The Threshold for Primordial Black Hole Formation: a Simple Analytic Prescription
Ilia Musco, Valerio De Luca, Gabriele Franciolini, Antonio Riotto

TL;DR
This paper presents a simple analytical method, based on numerical simulations, to determine the threshold for primordial black hole formation, accounting for non-linear effects at horizon crossing that significantly influence the threshold value.
Contribution
It introduces a novel prescription that incorporates non-linearities at horizon crossing, improving the accuracy of primordial black hole formation predictions.
Findings
Non-linear effects at horizon crossing increase the threshold by about a factor of two.
The method provides a straightforward way to compute the formation threshold from the power spectrum.

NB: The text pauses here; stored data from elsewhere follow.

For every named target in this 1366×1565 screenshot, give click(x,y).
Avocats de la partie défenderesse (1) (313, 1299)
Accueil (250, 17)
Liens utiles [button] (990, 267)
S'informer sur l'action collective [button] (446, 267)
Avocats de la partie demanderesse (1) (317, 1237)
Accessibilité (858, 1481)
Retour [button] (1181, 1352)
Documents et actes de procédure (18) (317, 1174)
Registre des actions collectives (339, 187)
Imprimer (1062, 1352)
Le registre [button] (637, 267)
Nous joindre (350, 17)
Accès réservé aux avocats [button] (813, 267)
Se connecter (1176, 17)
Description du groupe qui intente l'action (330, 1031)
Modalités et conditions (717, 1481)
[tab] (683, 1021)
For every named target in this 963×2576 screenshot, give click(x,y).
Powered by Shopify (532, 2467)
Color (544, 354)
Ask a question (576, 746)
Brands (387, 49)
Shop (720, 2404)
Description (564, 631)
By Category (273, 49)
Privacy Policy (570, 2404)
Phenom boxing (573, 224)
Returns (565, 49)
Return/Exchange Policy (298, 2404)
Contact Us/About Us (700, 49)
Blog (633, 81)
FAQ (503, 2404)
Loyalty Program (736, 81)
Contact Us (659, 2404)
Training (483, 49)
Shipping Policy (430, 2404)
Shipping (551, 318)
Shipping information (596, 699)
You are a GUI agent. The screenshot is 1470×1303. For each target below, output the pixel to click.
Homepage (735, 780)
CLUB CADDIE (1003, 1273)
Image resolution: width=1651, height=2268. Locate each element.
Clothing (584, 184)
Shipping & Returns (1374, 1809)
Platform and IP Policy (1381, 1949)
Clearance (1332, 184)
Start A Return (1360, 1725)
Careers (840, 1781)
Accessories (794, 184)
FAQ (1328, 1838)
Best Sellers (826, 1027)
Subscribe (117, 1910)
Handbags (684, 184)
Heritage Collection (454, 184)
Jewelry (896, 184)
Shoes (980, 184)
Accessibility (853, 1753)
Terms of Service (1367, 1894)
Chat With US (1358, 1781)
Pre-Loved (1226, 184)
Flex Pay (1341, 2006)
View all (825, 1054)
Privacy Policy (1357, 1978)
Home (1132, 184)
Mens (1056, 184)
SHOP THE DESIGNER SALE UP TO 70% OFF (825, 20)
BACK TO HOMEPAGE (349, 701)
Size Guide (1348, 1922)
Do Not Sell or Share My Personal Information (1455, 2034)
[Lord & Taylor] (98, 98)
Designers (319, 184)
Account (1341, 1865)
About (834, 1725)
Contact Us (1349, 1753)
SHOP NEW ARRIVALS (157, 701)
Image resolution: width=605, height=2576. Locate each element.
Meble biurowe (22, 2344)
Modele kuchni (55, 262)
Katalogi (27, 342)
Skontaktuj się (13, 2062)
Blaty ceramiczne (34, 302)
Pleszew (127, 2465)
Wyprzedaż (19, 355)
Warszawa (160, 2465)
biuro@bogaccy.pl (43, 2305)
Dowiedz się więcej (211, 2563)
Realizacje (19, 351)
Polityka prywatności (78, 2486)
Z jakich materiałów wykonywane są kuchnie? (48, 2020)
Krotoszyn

The prescription aligns with numerical simulation results for better modeling of early universe phenomena.
Abstract
Primordial black holes could have been formed in the early universe from non linear cosmological perturbations re-entering the cosmological horizon when the Universe was still radiation dominated. Starting from the shape of the power spectrum on superhorizon scales, we provide a simple prescription, based on the results of numerical simulations, to compute the threshold for primordial black hole formation. Our procedure takes into account both the non linearities between the Gaussian curvature perturbation and the density contrast and, for the first time in the literature, the non linear effects arising at horizon crossing, which increase the value of the threshold by about a factor two with respect to the one computed on superhorizon scales.